Tramway, Glasgow, Thu 4–Sat 6 Dec
Contemporary Western Culture is at a greater distance from death than any that parallels or precedes it. While we endlessly represent death in movies, television and the theatre, these fictionalised, sanitised versions of an event all of us are moving toward barely touch the reality of the experience. Even our news coverage is edited for political reasons to avoid the real-life carnage that news cameras capture in such events as the Vietnam war. Meanwhile, the removal of all of the context in which the act of death occurs proceeds apace in endless spectacular, violent Hollywood films.
In this context, Spectacular is the perfect title for Forced Entertainment’s new piece on death and how we represent it in the theatre and the mass media. In it, a figure dressed in a skeleton suit bounces onto the stage and performs a big theatrical schtick, yet begins to wonder why the audience is reacting differently tonight. He reflects upon previous nights, and seems to expect show tunes and dancing girls, but is accompanied only by a prone figure, a woman seeming to exhale her last tortured breaths into a microphone. Tim Etchells, long-time director of this acclaimed and innovative company explains: ‘A lot of this is about the contrast of what we expect from a show and what the reality represented really is.’
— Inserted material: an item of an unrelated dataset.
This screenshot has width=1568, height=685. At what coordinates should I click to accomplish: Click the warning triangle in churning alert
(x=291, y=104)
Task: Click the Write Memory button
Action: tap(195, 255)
The Forced Entertainment team often display a certain rawness in their work, which explores what we expect from theatre, using techniques such as pastiche and parody to achieve profound effects. The process, for Etchells, is as important as the finished product, and is perhaps key to the freshness of the work. We tend to start from a theme, but no other ideas,’ he says. ‘For me that’s how we work. We chat away, for example on this occasion, about what it would mean to die, and from there we develop those ideas over weeks. Sometimes we go back to the first idea, sometimes it changes completely. But we don’t sit down and say, before we start, this is going to be a play about blah, blah, blah.’